Don’t Waste a Precious Minute

It’s not uncommon for film directors who are just getting their start to make horror films, and it’s easy to see why. Horror is a popular genre with a built-in audience, and a clever enough premise is usually enough to get people to watch. It’s also sometimes a mistake.

Making an effective horror film takes skill, a knowledge of filmmaking craft and the wisdom to know that horror is more about imagery and atmosphere than scares.

Fortunately, filmmaker Marc Greene has the skill and knowledge to pull it off. His short Don’t Waste a Precious Minute is a creepy, creative and lean horror thriller. It could be used as a textbook example of how to do a lot with a little.

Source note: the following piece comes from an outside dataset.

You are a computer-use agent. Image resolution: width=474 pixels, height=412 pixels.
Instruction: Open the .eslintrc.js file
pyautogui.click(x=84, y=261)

The American director Robert Rodriguez once said of his $7,000 feature debut El Mariachi, “Before I wrote the script, Carlos and I sat down and listed our assets. We had access to a school bus, two bars, a jail, motorcycle, a ranch and a pitbull. So I wrote the film around these elements.” Greene seems to have taken this lesson to heart.

His assets are a shipping container, two cages and some very creepy costumes. That’s a modest list, but he’s never constrained by it.

The appropriately minimalist plot concerns a man (Quinn Greene) and woman (Mallory James) caged inside the aforementioned shipping container deep in the woods by a mysterious abductor. Their captor is a demonic-looking figure, clad in a bizarre horned headdress and hanging rags. When the opportunity for escape arises, one of the captives is faced with a difficult choice.

Greene advances the story with little dialogue. He’s confident enough in his visual abilities to convey information without compromising his ambiance or images.

The two prisoners aren’t their captor’s first victims. A lesser filmmaker would explain this through expository dialogue. Greene does it in one quick shot of a pile of discarded shoes. He trusts his audience is smart enough to put two and two together.

Much of the credit for the ambiance also belongs to Greene’s crew. Cinematographer Michael Sanders uses black and white photography and an ever-shifting depth of field to emphasize the characters’ confusion and lack of information about their situation.

The villain’s costume, designed by RampantDesign, is eerie and organic but serves a broader function beyond scares. The creature’s design makes it visually obscured, such that it’s difficult to tell exactly what it is even when it’s right in front of us.

With each step, the villain’s keys to the shipping container and cages audibly jingle, turning it into a kind of twisted Santa Claus. All these elements intermingle with a wonderfully creepy score from composer James Musulak.

Don’t Waste a Precious Minute certainly lives up to its title. There’s not an ounce of fat to be trimmed from this picture, with every shot, line and sound effect accomplishing multiple things at once. It all builds to a bizarre conclusion that, like the rest of the film, wisely raises more questions than it answers.

Don’t Waste a Precious Minute is available on the video game and movie platform Steam. Steam is free to download and use. Don’t Waste a Precious Minute costs $1.09 to rent or $1.46 to buy.